Twenty-five percent of survey respondents said they were overweight cash owing to their bearish view on the markets, and 20% expressed a preference for cash over low-yielding assets.

The survey’s cash rule says that when average cash balance rises above 4.5%, a contrarian buy signal is generated for equities; when the cash balance falls below 3.5%, a contrarian sell signal is generated.

The survey, which was conducted during the second week in July, comprised 207 panelists with $586 billion in assets under management

A net 48% of investors surveyed said global monetary policy was “too stimulative,” the highest number since April 2011.

Investors’ concern about Chinese credit tightening as a major tail risk receded in July, with just 15% considering it a top risk, half the number in the June survey.

Twenty-eight percent of respondents in July considered a crash in global bond markets the biggest tail risk, followed by 27% who worried about a policy mistake by the Federal Reserve/European Central Bank.

“Fund managers’ biggest fears are a shock coming from bond markets or central banks,” said BofAML’s chief investment strategist Michael Hartnett said in a statement. “Too many investors see the Fed as a likely negative catalyst.”

As for the Fed’s balance sheet reduction this year, 42% of investors said it would be a non-event, while 31% viewed it as a risk-off event, sending yields up and stocks down.

Thirty-eight percent of investors, the same as last month, said long Nasdaq was the most crowded trade in July.

Long U.S./EU corporate bonds and long Eurozone equities trailed, cited by 15% and 12% of respondents.

Expectations that corporate profits will improve over the next 12 months fell to net 41%, down two percentage points from June and the lowest level since November’s U.S. elections.

Profit expectations are rolling over, as 41% say profits will improve over the next 12 months, down 2 percentage points from June to the lowest level since the US election.

At the same time, the earnings outlook continued to darken. A net 22% of respondents said they did not expect corporate earnings to improve substantially over the next 12 months.

Moreover, a net 17% said corporate balance sheets were overleveraged, the highest since April 2009, according to BofAML.

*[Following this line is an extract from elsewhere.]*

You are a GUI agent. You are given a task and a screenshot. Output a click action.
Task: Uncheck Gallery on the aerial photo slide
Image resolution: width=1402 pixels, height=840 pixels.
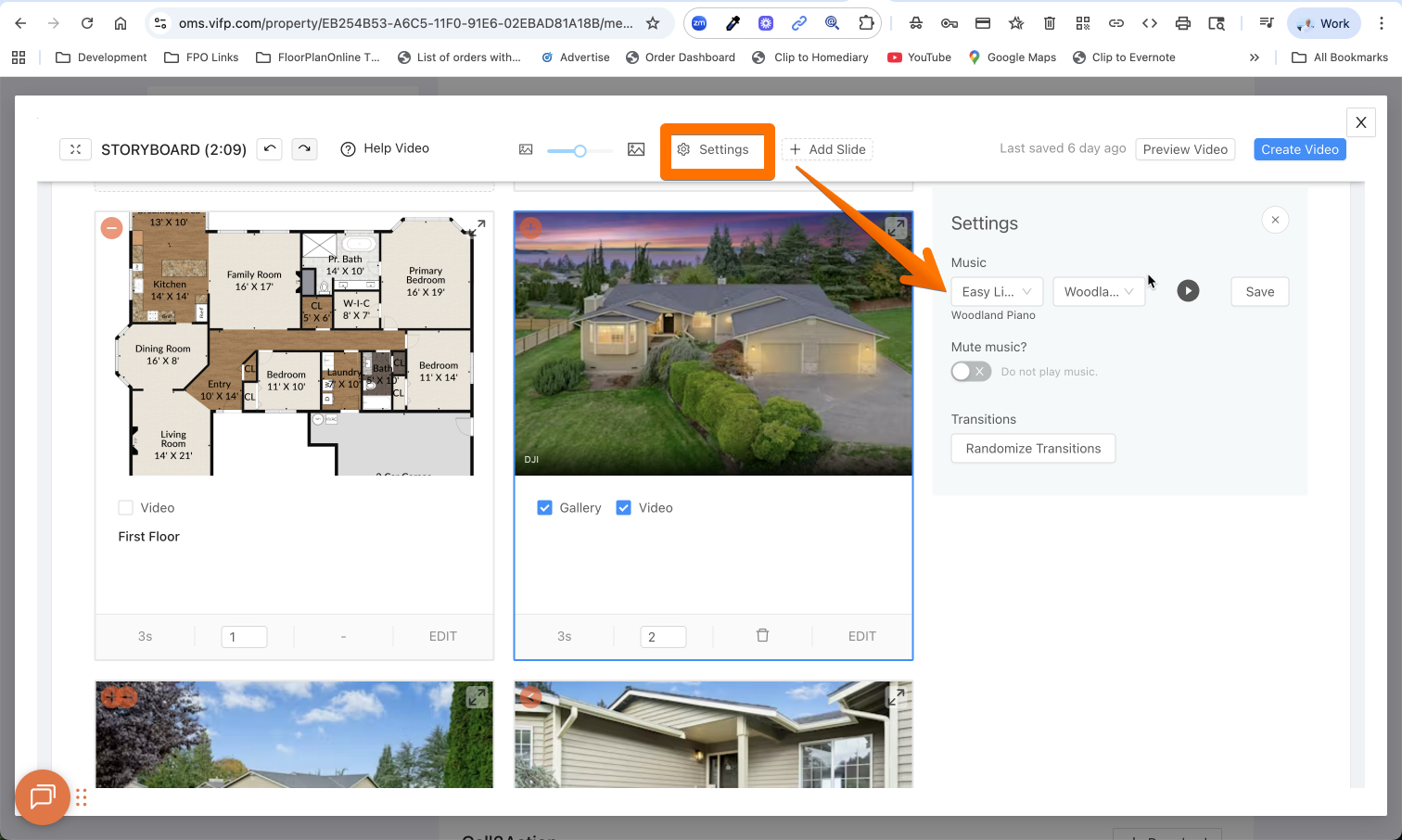tap(544, 508)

Allocation to U.S. equities dropped to a net 20% underweight in the July survey. The last time investors were more underweight U.S. stocks was in January 2008.

Allocation to Eurozone equities fell to net 54% overweight from net 58% overweight last month, not far off two-year highs.

Investors are becoming skeptical about further improvements in Europe, according to the survey. A net 51% of respondents expected the European economy to strengthen over the next 12 months, down from net 61% in June.

Ronan Carr, BofAML’s European equity strategist, said “investors expect Eurozone inflation to rise and find monetary policy too stimulative, putting the ECB’s signaling powers to the test.”

Allocations to Japan equities shot up to net 18% overweight in the new survey, from just net 1% overweight in June.